THIS MESSAGE (MATERIAL) WAS CREATED AND/OR DISSEMINATED BY A FOREIGN MASS MEDIA OUTLET PERFORMING THE FUNCTIONS OF A FOREIGN AGENT AND (OR) A RUSSIAN LEGAL ENTITY PERFORMING THE FUNCTIONS OF A FOREIGN AGENT

The message above is what journalists at Mediazona and OVD-Info now have to place on their websites and social media feeds whenever they publish an article.

Mediazona has reported on hundreds of cases of police torture and brutality, falsified drug and political charges, and the systemic violence inside the country’s prison system. OVD-Info is a human rights media project that covers every political arrest and prosecution – there are now dozens across Russia on a weekly basis – and provides legal support to people detained at protests or just outside their homes. In the past few years, openDemocracy has translated and published dozens of articles by both outlets to highlight their importance.

On Wednesday, these outlets, as well as Mediazona’s publisher and chief editor, were declared ‘foreign agents’ by the Russian Ministry of Justice. Staff working for Golos, the election monitor, were also put on the ‘foreign agent’ list.

# Given task 1:
In the article, which government body declared Mediazona and OVD-Info "foreign agents"?
# Given task 2:
Copy the passage of the article from "THIS MESSAGE (MATERIAL)" to "publish an article." word for word.

# Provided information:

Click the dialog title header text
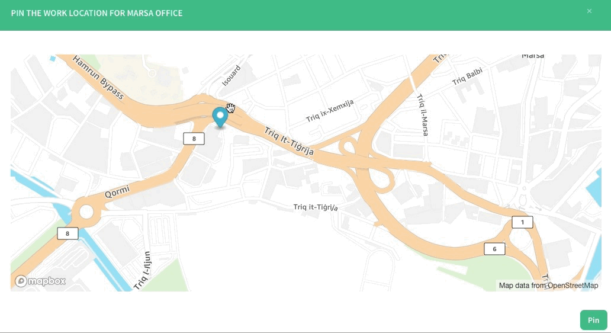97,13
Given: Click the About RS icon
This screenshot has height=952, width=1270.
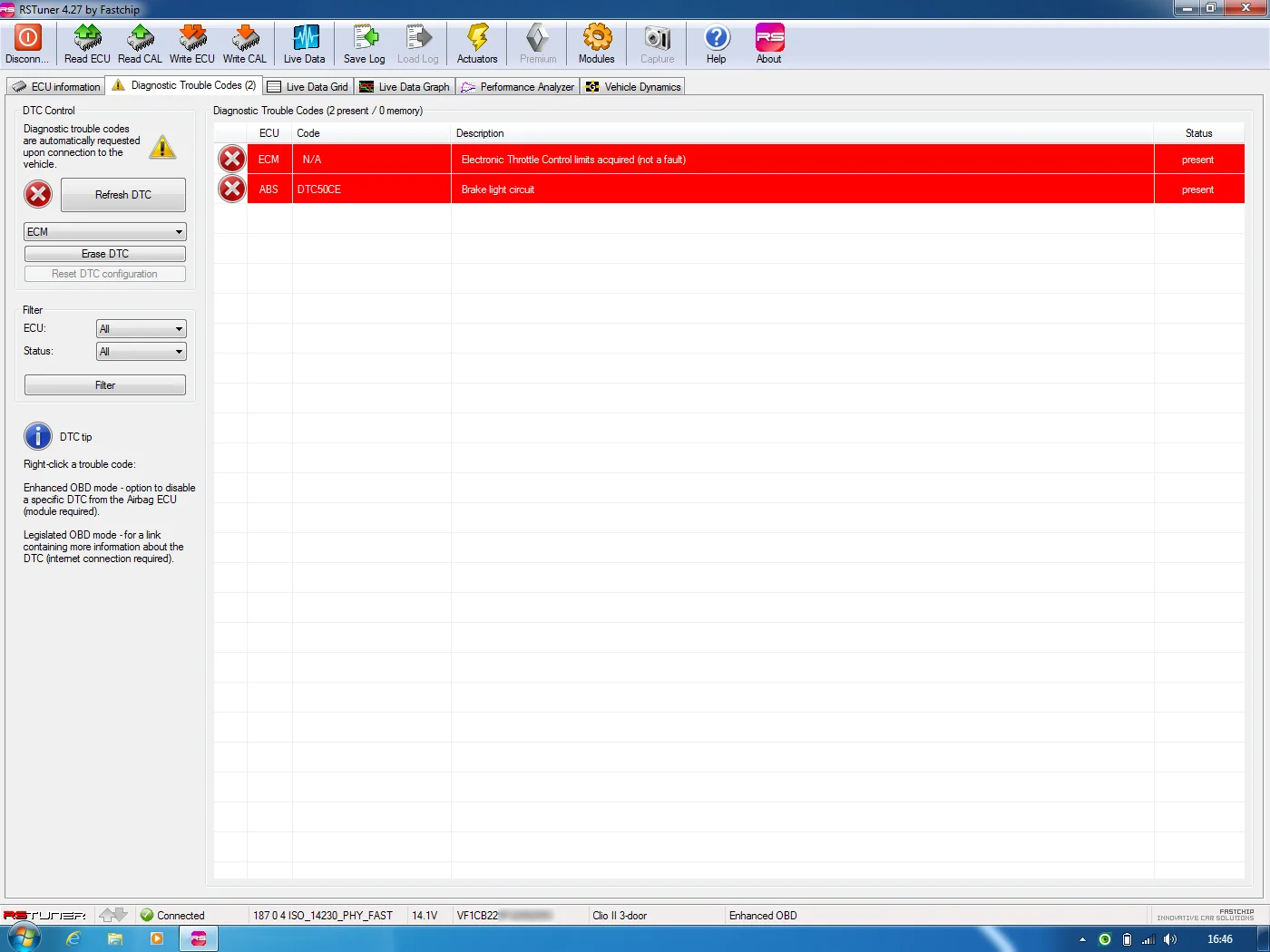Looking at the screenshot, I should point(769,37).
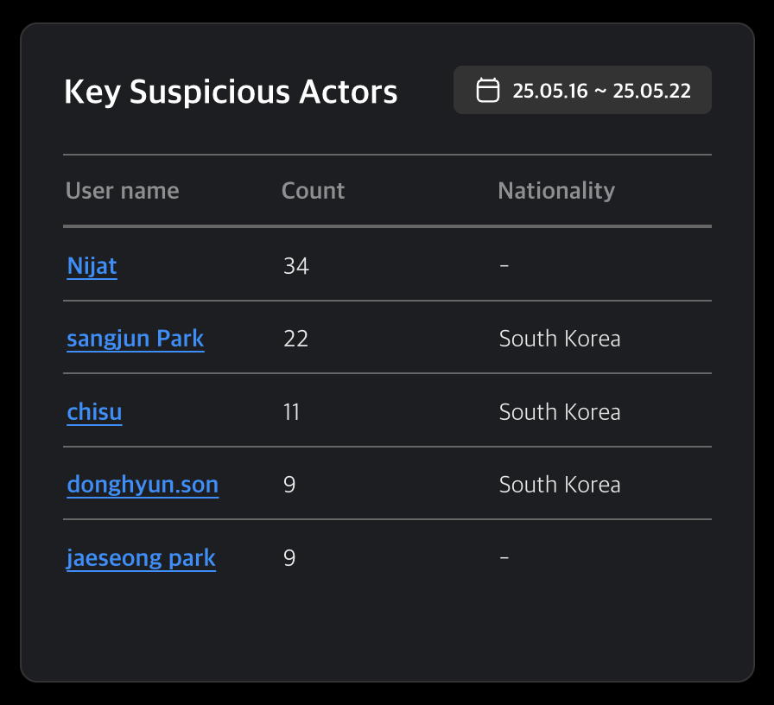Click count 22 beside sangjun Park
Image resolution: width=774 pixels, height=705 pixels.
pyautogui.click(x=295, y=339)
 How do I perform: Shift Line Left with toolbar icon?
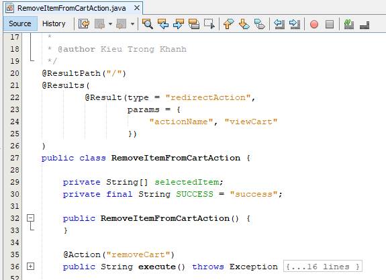(x=279, y=24)
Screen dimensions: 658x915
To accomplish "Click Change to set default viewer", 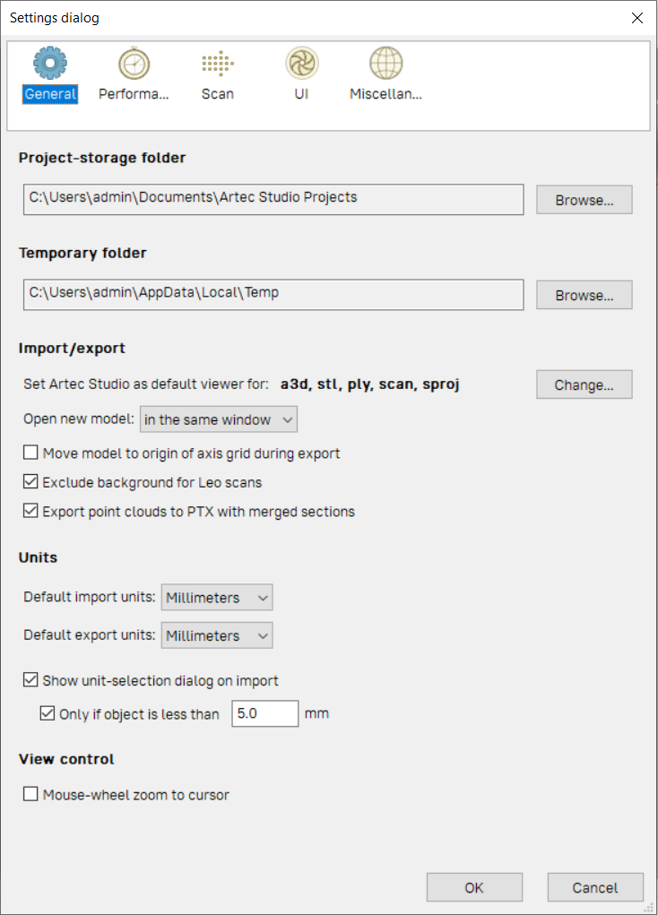I will [584, 384].
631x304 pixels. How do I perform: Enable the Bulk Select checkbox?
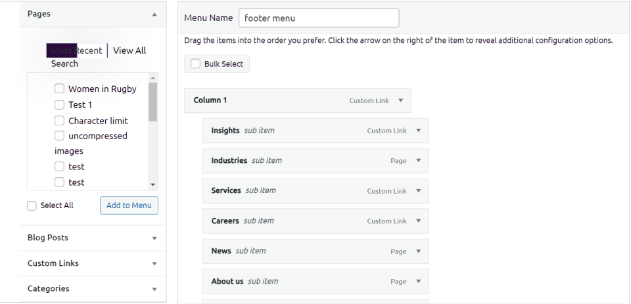point(195,64)
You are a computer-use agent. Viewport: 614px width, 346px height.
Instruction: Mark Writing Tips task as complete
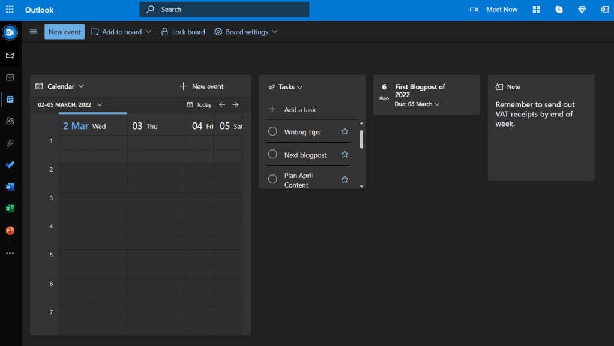[x=272, y=132]
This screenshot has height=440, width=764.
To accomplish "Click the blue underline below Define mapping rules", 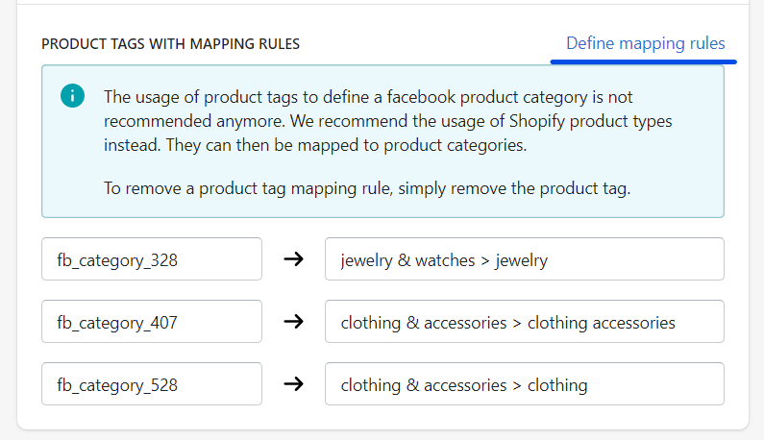I will 643,61.
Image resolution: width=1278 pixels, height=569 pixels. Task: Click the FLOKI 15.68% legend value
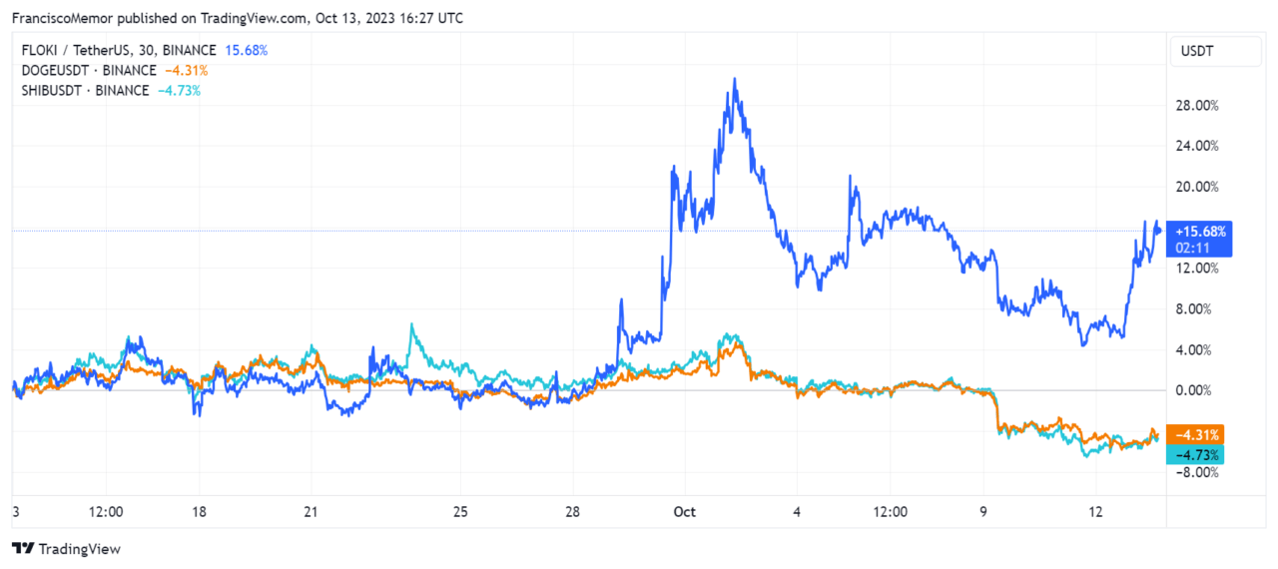click(x=248, y=50)
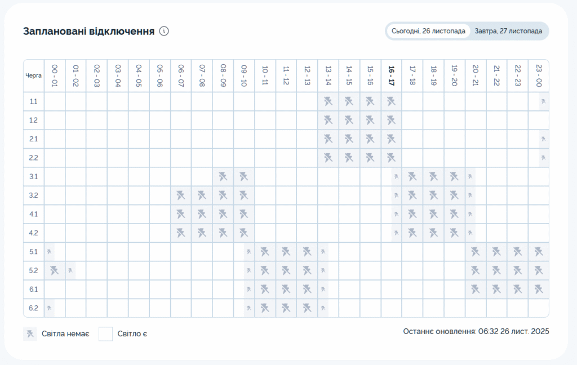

# Full response 1:
The Russian Ministry of Justice.

# Full response 2:
THIS MESSAGE (MATERIAL) WAS CREATED AND/OR DISSEMINATED BY A FOREIGN MASS MEDIA OUTLET PERFORMING THE FUNCTIONS OF A FOREIGN AGENT AND (OR) A RUSSIAN LEGAL ENTITY PERFORMING THE FUNCTIONS OF A FOREIGN AGENT

The message above is what journalists at Mediazona and OVD-Info now have to place on their websites and social media feeds whenever they publish an article.